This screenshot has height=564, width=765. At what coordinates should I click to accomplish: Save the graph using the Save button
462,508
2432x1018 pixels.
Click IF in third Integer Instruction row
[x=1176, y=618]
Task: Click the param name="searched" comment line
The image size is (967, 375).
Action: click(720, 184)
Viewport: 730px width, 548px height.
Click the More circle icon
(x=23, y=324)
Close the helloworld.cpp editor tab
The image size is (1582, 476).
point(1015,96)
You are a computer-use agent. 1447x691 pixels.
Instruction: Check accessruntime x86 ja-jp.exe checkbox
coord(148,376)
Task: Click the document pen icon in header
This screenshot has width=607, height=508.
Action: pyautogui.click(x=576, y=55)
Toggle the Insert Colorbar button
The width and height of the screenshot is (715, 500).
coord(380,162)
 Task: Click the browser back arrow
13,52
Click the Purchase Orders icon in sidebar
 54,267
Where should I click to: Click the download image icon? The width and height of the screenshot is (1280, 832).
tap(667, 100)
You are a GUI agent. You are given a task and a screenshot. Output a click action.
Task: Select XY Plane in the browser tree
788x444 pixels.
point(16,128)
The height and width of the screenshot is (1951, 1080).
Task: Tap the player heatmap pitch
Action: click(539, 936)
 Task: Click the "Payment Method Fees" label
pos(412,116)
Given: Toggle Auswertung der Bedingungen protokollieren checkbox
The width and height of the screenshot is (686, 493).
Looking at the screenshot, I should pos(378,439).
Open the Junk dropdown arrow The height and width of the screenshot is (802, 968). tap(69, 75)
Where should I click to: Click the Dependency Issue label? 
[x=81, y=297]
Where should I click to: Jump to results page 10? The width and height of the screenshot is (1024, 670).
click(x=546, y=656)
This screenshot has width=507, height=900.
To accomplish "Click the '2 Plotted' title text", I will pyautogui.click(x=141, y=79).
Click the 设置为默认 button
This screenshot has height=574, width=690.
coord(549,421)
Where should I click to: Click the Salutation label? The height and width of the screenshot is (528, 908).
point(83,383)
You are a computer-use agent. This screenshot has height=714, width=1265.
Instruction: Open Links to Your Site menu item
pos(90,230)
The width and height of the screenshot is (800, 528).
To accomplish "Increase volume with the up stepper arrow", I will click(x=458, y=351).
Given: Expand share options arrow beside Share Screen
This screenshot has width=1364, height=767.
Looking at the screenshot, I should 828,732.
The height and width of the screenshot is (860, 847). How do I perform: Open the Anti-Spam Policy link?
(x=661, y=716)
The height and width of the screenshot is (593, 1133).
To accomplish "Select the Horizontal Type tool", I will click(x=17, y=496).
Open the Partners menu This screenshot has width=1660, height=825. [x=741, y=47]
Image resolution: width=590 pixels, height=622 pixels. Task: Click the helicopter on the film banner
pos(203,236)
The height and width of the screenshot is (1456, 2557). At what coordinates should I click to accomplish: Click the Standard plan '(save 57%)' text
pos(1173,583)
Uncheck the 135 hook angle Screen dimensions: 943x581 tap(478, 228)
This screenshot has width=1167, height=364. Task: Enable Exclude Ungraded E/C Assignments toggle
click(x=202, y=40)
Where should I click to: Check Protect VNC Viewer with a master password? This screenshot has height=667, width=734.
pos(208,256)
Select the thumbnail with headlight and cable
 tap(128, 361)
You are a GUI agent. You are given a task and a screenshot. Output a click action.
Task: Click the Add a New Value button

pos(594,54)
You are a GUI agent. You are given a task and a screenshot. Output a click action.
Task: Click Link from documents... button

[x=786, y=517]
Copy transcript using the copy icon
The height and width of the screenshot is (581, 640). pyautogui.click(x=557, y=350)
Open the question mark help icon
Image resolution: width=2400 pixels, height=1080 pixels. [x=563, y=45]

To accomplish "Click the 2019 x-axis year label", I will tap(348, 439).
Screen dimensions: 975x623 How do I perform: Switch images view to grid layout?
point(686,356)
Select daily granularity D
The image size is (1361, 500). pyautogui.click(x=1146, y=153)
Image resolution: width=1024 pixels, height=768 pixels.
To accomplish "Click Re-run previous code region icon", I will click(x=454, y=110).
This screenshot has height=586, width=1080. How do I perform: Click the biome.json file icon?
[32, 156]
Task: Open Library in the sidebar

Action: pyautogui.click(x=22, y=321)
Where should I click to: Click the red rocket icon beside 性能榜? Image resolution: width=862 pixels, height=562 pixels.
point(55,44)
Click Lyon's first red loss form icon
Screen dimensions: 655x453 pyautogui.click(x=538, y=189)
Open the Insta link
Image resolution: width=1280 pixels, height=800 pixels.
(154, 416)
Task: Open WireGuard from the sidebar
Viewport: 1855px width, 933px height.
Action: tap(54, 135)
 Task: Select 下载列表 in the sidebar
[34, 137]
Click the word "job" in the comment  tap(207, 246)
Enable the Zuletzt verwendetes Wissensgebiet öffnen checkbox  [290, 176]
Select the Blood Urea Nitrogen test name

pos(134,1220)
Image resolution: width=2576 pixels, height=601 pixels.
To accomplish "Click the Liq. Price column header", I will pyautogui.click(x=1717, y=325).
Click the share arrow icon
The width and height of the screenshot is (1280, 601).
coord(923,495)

## WORK ORDER
Each line of the data must be retyped exactly as written.

## RESPONSE TO THE TASK
This screenshot has height=564, width=765. At what coordinates should I click to accomplish: Save the graph using the Save button
462,508
2432x1018 pixels.
Click IF in third Integer Instruction row
[x=1176, y=618]
Task: Click the param name="searched" comment line
The image size is (967, 375).
Action: click(720, 184)
Viewport: 730px width, 548px height.
Click the More circle icon
(x=23, y=324)
Close the helloworld.cpp editor tab
The image size is (1582, 476).
point(1015,96)
You are a computer-use agent. 1447x691 pixels.
Instruction: Check accessruntime x86 ja-jp.exe checkbox
coord(148,376)
Task: Click the document pen icon in header
This screenshot has width=607, height=508.
Action: pyautogui.click(x=576, y=55)
Toggle the Insert Colorbar button
The width and height of the screenshot is (715, 500).
coord(380,162)
 Task: Click the browser back arrow
13,52
Click the Purchase Orders icon in sidebar
 54,267
Where should I click to: Click the download image icon? The width and height of the screenshot is (1280, 832).
tap(667, 100)
You are a GUI agent. You are given a task and a screenshot. Output a click action.
Task: Select XY Plane in the browser tree
788x444 pixels.
point(16,128)
The height and width of the screenshot is (1951, 1080).
Task: Tap the player heatmap pitch
Action: click(539, 936)
 Task: Click the "Payment Method Fees" label
pos(412,116)
Given: Toggle Auswertung der Bedingungen protokollieren checkbox
The width and height of the screenshot is (686, 493).
Looking at the screenshot, I should pos(378,439).
Open the Junk dropdown arrow The height and width of the screenshot is (802, 968). tap(69, 75)
Where should I click to: Click the Dependency Issue label? 
[x=81, y=297]
Where should I click to: Jump to results page 10? The width and height of the screenshot is (1024, 670).
click(x=546, y=656)
This screenshot has width=507, height=900.
To accomplish "Click the '2 Plotted' title text", I will pyautogui.click(x=141, y=79).
Click the 设置为默认 button
This screenshot has height=574, width=690.
coord(549,421)
Where should I click to: Click the Salutation label? The height and width of the screenshot is (528, 908).
point(83,383)
You are a computer-use agent. This screenshot has height=714, width=1265.
Instruction: Open Links to Your Site menu item
pos(90,230)
The width and height of the screenshot is (800, 528).
To accomplish "Increase volume with the up stepper arrow", I will click(x=458, y=351).
Given: Expand share options arrow beside Share Screen
This screenshot has width=1364, height=767.
Looking at the screenshot, I should 828,732.
The height and width of the screenshot is (860, 847). How do I perform: Open the Anti-Spam Policy link?
(x=661, y=716)
The height and width of the screenshot is (593, 1133).
To accomplish "Select the Horizontal Type tool", I will click(x=17, y=496).
Open the Partners menu This screenshot has width=1660, height=825. [x=741, y=47]
Image resolution: width=590 pixels, height=622 pixels. Task: Click the helicopter on the film banner
pos(203,236)
The height and width of the screenshot is (1456, 2557). At what coordinates should I click to accomplish: Click the Standard plan '(save 57%)' text
pos(1173,583)
Uncheck the 135 hook angle Screen dimensions: 943x581 tap(478, 228)
This screenshot has width=1167, height=364. Task: Enable Exclude Ungraded E/C Assignments toggle
click(x=202, y=40)
Where should I click to: Check Protect VNC Viewer with a master password? This screenshot has height=667, width=734.
pos(208,256)
Select the thumbnail with headlight and cable
 tap(128, 361)
You are a GUI agent. You are given a task and a screenshot. Output a click action.
Task: Click the Add a New Value button

pos(594,54)
You are a GUI agent. You are given a task and a screenshot. Output a click action.
Task: Click Link from documents... button

[x=786, y=517]
Copy transcript using the copy icon
The height and width of the screenshot is (581, 640). pyautogui.click(x=557, y=350)
Open the question mark help icon
Image resolution: width=2400 pixels, height=1080 pixels. [x=563, y=45]

To accomplish "Click the 2019 x-axis year label", I will tap(348, 439).
Screen dimensions: 975x623 How do I perform: Switch images view to grid layout?
point(686,356)
Select daily granularity D
The image size is (1361, 500). pyautogui.click(x=1146, y=153)
Image resolution: width=1024 pixels, height=768 pixels.
To accomplish "Click Re-run previous code region icon", I will click(x=454, y=110).
This screenshot has height=586, width=1080. How do I perform: Click the biome.json file icon?
[32, 156]
Task: Open Library in the sidebar

Action: pyautogui.click(x=22, y=321)
Where should I click to: Click the red rocket icon beside 性能榜? Image resolution: width=862 pixels, height=562 pixels.
point(55,44)
Click Lyon's first red loss form icon
Screen dimensions: 655x453 pyautogui.click(x=538, y=189)
Open the Insta link
Image resolution: width=1280 pixels, height=800 pixels.
(154, 416)
Task: Open WireGuard from the sidebar
Viewport: 1855px width, 933px height.
Action: tap(54, 135)
 Task: Select 下载列表 in the sidebar
[34, 137]
Click the word "job" in the comment  tap(207, 246)
Enable the Zuletzt verwendetes Wissensgebiet öffnen checkbox  [290, 176]
Select the Blood Urea Nitrogen test name

pos(134,1220)
Image resolution: width=2576 pixels, height=601 pixels.
To accomplish "Click the Liq. Price column header", I will pyautogui.click(x=1717, y=325).
Click the share arrow icon
The width and height of the screenshot is (1280, 601).
coord(923,495)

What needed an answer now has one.